Edmundo Paz Soldán
Las colinas al otro lado del valle eran alargadas. A este lado no había sombra ni árboles, y la estación quedaba entre dos líneas férreas, al sol. El hombre y la chica que iba con él estaban en una mesa a la sombra, fuera del edificio, cerca de la puerta abierta que daba al bar.
–¿Qué bebemos? -preguntó la chica. Se había quitado el sombrero y lo había dejado encima de la mesa.
–Otro caso de pensamiento mágico, muchacha punk -dijo el hombre–. A ratos parece que seguimos estando en la misma frecuencia.
–Pidamos una cerveza.
–Dos cervezas -dijo el hombre, dirigiéndose al bar.
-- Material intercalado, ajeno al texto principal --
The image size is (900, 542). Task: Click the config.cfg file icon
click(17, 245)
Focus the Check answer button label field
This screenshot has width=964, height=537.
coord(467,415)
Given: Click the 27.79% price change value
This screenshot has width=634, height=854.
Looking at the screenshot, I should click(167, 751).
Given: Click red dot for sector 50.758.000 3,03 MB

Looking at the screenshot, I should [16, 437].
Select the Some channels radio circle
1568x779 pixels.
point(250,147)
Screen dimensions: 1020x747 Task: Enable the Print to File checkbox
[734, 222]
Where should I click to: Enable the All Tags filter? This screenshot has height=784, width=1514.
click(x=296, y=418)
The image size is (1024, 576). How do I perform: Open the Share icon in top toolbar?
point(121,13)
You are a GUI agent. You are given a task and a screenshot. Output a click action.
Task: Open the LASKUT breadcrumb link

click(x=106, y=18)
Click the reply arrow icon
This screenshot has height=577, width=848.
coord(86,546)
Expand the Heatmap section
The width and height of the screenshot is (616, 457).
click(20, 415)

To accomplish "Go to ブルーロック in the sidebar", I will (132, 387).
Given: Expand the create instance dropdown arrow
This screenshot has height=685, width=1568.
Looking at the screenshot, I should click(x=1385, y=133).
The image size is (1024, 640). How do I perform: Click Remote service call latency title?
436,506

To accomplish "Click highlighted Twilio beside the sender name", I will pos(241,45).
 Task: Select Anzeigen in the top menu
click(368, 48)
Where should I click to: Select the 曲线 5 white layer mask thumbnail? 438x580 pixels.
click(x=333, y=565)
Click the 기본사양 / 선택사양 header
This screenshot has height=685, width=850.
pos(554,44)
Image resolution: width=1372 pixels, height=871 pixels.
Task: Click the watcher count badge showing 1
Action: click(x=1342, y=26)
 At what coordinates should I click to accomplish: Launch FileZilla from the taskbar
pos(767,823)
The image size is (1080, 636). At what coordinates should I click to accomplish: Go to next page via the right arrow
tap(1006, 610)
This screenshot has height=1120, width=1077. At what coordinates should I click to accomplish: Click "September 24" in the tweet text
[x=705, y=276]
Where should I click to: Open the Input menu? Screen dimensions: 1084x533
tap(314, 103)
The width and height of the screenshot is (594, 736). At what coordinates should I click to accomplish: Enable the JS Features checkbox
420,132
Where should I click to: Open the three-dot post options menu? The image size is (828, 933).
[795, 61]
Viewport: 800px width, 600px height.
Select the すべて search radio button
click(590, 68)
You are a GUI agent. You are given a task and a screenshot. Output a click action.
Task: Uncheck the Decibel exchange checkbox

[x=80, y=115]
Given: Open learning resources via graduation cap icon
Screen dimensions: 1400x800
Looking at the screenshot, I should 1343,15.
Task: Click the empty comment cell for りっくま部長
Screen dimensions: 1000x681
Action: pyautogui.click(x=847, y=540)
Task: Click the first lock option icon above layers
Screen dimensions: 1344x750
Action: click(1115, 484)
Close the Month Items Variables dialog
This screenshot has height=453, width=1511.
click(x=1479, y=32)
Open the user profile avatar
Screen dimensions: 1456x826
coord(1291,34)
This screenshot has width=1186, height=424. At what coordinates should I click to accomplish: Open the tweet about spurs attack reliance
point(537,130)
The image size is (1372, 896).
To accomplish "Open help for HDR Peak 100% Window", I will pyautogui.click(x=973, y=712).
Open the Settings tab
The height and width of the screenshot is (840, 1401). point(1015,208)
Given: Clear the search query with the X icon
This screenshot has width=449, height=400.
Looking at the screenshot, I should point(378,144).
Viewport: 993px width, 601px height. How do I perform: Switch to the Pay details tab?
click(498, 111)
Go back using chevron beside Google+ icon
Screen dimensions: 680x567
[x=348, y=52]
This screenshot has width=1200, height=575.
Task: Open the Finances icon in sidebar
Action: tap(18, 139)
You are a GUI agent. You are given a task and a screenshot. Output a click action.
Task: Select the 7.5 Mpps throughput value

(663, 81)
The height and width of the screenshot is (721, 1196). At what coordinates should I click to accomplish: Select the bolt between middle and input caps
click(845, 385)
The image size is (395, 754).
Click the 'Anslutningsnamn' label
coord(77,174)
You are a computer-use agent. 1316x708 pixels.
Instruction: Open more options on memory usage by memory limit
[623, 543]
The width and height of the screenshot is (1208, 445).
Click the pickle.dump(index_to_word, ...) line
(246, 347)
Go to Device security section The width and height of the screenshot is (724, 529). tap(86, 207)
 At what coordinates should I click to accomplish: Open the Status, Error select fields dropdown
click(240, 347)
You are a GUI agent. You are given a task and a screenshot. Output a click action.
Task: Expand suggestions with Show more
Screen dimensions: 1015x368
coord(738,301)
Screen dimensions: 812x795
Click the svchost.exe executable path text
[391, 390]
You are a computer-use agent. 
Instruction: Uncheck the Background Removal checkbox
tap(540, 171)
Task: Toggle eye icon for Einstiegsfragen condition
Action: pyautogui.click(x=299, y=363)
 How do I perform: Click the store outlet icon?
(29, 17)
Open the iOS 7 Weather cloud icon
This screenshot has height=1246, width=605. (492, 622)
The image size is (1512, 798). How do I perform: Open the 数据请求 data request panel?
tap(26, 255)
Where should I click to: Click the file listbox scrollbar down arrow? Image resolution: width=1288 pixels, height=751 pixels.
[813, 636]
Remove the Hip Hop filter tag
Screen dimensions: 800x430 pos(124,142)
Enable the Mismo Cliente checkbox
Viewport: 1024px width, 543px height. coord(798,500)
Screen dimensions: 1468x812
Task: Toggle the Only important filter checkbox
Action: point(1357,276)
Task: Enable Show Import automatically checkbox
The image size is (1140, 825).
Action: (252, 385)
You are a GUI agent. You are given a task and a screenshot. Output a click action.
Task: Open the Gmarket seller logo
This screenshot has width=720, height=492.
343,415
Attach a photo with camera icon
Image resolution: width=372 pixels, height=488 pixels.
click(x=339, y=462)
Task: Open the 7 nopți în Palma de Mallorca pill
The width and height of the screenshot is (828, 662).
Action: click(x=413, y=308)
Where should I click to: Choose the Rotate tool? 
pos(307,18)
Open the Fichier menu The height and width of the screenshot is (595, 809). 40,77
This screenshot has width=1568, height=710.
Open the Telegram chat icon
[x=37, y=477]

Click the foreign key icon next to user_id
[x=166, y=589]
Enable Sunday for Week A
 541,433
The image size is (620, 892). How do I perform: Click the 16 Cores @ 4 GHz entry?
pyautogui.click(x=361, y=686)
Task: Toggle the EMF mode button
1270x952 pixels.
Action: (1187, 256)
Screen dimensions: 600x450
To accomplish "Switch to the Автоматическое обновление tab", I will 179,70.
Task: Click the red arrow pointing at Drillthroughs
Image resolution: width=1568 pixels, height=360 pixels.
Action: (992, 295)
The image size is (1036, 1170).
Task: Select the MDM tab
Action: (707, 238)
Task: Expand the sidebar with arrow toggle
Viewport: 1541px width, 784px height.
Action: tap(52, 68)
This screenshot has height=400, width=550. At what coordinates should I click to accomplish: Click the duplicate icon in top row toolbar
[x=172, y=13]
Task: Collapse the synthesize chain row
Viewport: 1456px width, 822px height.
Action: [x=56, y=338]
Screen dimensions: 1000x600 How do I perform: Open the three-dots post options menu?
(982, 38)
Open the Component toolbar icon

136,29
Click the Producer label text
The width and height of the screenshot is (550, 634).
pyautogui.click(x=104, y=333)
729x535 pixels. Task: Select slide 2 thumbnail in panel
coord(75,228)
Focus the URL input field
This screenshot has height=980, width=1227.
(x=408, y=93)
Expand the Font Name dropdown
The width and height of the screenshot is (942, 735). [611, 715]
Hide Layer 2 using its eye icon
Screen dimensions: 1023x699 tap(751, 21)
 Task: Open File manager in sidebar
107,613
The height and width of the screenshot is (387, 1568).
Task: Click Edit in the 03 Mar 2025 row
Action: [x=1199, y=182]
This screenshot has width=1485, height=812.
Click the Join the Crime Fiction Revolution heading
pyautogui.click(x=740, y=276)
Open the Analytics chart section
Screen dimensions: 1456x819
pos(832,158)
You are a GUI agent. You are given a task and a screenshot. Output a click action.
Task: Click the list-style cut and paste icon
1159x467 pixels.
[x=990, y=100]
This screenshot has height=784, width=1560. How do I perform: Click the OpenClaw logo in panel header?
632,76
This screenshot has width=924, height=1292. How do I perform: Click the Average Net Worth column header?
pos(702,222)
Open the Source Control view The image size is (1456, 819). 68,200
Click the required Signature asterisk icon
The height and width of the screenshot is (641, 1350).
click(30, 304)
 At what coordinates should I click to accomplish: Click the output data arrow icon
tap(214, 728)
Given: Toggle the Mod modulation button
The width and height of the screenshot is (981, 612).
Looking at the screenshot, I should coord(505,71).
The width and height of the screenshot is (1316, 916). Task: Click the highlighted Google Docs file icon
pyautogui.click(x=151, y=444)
Al salir, se quedó contemplando la línea de las colinas. El sol hacía que adquirieran una coloración rosada, y el campo era marrón y árido.
–Parecen elefantes rosados -dijo.
–No he visto ninguno -dijo la chica, y dio un trago de cerveza.
–No, no puedes haberlos visto.
–Podría haberlos visto -dijo ella–. Que tú digas que no puedo haberlos visto no prueba nada.
–Ya no somos 24-hour party people. Ya sólo le hacemos al Clonazepam.
–Oh, basta ya.
–Has empezado tú -dijo el hombre–. Yo me estaba divirtiendo.
–Creo que estamos en nuestro período azul. Quizás sea hora de hacer el recuento de los daños.
–Mejor intentemos pasarlo bien. Yo lo intentaba. He dicho que las montañas parecían elefantes rosados. ¿No ha sido algo brillante?
–Claro que sí. Todo lo que dices es brillante.
–¡Por favor, no empieces nuevamente!
–No puedo evitarlo -dijo la chica–. Tú lo sabes todo. Ésa es la madre del cordero. Y sabes que es verdad.
–Deja de decir tonterías -dijo él–. ¿Qué te pasa, de verdad?
–We are becoming The Living Dead. Esto ya no es divertido.
Le daba miedo mirarlo a él. En aquel momento lo miró. El hombre no dijo nada. Ella siguió hablando.
–No lo sé, chico rolingo. No sé qué decir.
Él se levantó. Miró las colinas, en el lado seco del valle. Ella se quedó sentada con la cabeza entre las manos.
El hombre volvió a sentarse.
–¿Estás bien? -dijo ella.
–Me encuentro bien -dijo él–. No me pasa nada. Me encuentro bien.